:: PROBLEM ::
Count the lines in the records beneath this task that contain the string "agent", then give the count by itself.

:: Collected data entries ::
=== Begin Enclosure ===

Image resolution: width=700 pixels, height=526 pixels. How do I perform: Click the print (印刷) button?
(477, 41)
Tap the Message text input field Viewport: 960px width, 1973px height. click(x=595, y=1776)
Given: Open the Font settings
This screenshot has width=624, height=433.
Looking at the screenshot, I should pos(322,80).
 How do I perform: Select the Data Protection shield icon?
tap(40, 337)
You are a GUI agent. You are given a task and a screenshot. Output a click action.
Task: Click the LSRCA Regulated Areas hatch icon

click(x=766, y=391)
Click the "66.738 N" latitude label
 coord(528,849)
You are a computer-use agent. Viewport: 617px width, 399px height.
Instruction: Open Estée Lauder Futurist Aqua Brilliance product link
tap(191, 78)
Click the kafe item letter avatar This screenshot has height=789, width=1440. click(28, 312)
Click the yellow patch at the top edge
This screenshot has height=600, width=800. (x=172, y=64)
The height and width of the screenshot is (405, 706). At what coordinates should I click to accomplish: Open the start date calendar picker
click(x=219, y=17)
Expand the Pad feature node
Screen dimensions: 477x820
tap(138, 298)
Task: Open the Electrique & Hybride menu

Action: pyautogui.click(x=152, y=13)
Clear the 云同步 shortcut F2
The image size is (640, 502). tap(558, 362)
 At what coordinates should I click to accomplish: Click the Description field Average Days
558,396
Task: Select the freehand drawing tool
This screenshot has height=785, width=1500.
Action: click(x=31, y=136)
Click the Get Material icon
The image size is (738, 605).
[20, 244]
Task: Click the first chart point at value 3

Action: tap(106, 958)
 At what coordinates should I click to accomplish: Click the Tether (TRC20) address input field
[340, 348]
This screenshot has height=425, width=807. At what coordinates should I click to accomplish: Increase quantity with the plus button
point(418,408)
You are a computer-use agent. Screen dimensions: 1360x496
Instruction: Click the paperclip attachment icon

=== End Enclosure ===

:: YOUR RESPONSE ::
3